## Activity
Scan the data below and pick out the lines containing the word "target".

## Provided records
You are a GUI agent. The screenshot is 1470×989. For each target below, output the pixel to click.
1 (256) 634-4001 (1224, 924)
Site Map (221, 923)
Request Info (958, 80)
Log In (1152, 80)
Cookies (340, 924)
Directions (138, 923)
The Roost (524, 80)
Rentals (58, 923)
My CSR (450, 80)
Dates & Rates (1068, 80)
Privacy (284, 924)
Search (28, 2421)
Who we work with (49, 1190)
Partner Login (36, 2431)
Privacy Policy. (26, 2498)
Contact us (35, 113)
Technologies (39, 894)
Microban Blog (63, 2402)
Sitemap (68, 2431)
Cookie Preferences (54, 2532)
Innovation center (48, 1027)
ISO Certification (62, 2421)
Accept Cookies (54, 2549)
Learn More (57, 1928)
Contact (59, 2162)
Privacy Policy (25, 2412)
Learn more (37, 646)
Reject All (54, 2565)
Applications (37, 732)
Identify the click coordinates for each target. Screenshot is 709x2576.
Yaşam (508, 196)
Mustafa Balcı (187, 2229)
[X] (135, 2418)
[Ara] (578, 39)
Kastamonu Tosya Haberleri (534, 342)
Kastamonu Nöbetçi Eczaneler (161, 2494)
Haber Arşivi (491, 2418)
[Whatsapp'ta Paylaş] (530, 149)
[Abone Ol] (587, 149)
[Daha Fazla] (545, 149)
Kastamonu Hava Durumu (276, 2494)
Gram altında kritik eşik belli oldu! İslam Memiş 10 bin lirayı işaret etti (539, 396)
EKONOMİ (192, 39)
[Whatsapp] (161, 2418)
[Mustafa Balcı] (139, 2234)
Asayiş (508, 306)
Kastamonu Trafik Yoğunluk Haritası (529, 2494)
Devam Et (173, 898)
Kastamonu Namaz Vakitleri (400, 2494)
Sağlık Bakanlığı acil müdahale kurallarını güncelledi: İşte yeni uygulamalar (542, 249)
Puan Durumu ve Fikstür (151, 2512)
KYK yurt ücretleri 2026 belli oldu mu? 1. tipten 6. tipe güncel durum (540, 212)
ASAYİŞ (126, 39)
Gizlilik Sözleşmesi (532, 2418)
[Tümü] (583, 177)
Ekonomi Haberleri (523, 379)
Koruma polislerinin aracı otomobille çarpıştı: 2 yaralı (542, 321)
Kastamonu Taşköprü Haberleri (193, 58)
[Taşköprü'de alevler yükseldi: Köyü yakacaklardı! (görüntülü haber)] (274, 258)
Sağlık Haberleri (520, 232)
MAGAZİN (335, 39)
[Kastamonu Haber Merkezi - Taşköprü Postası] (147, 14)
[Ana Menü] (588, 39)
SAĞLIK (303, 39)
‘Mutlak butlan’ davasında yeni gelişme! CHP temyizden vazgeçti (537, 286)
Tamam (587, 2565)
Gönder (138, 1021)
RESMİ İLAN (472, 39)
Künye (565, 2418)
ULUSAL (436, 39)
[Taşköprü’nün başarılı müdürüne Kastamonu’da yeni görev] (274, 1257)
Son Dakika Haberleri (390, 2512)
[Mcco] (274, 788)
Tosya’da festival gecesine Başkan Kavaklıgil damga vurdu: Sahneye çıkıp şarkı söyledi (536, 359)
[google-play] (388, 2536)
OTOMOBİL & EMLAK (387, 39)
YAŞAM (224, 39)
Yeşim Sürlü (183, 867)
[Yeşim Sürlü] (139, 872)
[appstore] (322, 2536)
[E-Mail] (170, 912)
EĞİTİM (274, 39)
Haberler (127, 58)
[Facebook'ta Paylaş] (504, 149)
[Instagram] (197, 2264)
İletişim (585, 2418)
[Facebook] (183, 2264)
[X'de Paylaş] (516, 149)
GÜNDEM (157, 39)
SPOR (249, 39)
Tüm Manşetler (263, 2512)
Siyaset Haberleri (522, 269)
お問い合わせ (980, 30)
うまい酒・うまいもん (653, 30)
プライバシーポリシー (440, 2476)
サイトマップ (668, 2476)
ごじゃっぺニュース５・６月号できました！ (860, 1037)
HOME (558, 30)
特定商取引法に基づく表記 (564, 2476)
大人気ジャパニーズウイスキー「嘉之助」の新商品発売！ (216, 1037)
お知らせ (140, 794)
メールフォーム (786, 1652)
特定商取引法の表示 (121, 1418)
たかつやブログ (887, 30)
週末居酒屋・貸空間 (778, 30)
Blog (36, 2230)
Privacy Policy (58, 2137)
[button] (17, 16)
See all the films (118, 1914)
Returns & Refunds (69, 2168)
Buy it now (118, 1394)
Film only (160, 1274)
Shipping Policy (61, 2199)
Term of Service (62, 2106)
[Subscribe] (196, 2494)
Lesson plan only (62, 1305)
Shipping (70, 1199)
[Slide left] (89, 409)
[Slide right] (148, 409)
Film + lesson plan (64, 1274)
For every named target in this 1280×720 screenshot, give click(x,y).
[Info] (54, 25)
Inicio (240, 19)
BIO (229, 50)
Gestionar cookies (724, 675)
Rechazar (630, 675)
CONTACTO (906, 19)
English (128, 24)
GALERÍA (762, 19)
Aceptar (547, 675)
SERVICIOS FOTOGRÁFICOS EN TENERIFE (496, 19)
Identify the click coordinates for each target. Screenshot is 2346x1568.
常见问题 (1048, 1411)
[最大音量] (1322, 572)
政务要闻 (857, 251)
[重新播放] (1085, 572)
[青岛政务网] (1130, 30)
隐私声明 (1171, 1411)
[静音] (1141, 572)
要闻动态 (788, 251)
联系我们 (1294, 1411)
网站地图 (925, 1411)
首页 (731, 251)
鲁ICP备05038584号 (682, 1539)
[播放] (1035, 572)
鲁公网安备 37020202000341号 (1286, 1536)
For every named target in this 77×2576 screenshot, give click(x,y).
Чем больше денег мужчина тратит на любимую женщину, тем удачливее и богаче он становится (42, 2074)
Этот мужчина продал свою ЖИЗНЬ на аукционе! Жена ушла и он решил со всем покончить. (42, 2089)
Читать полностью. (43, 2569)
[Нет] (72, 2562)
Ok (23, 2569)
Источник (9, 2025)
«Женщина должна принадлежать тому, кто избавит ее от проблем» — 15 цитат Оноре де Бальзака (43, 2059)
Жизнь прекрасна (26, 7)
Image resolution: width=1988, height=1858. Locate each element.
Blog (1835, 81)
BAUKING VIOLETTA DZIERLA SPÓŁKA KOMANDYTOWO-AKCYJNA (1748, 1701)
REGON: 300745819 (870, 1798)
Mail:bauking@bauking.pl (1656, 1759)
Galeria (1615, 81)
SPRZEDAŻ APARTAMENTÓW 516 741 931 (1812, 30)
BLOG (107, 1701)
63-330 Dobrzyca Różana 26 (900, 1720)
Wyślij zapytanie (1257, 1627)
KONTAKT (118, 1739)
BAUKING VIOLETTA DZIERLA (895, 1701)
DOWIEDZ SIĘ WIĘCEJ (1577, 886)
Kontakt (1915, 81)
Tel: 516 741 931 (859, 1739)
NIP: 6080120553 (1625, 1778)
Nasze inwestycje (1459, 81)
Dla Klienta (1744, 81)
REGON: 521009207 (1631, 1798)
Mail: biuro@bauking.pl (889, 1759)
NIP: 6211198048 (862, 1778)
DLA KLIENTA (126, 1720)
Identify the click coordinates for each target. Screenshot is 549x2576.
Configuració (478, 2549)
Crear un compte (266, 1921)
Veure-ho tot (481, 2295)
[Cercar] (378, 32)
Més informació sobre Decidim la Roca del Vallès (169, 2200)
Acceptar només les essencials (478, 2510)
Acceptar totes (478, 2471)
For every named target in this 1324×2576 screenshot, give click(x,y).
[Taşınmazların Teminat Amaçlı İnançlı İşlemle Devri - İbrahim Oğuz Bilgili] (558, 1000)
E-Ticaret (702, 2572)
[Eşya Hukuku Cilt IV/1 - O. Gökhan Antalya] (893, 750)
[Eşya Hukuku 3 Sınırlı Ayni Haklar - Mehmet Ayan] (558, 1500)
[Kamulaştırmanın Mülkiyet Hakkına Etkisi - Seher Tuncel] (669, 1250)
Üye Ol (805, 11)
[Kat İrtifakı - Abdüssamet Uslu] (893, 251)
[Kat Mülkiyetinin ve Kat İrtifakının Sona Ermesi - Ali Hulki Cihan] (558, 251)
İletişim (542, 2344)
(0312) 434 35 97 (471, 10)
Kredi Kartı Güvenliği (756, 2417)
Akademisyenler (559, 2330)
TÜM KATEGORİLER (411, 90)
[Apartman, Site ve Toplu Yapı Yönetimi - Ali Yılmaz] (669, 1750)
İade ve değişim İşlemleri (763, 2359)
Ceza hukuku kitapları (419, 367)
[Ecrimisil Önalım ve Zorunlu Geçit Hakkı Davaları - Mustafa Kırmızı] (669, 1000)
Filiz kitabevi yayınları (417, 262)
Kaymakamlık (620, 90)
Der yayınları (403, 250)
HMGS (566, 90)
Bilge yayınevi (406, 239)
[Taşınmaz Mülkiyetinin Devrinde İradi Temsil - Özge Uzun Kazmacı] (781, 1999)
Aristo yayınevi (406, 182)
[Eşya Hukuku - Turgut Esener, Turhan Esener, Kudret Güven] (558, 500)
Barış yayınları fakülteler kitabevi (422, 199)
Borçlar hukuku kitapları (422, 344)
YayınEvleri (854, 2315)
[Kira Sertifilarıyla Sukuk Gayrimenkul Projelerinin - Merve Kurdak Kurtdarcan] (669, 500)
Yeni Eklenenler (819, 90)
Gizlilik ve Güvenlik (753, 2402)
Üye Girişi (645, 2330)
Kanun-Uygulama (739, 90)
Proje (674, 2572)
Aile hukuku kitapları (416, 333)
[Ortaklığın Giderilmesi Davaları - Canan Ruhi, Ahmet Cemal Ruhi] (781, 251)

## Output
You are a GUI agent. The screenshot is 1470×989. For each target below, output the pixel to click.
Identify the click coordinates for each target. Screenshot is 709x2576.
For every named target in this 1280×720 screenshot, give click(x,y).
Identify the click coordinates for each target. Screenshot is 2346x1568.
For every named target in this 77×2576 screenshot, give click(x,y).
Identify the click coordinates for each target. Screenshot is 549x2576.
For every named target in this 1324×2576 screenshot, give click(x,y).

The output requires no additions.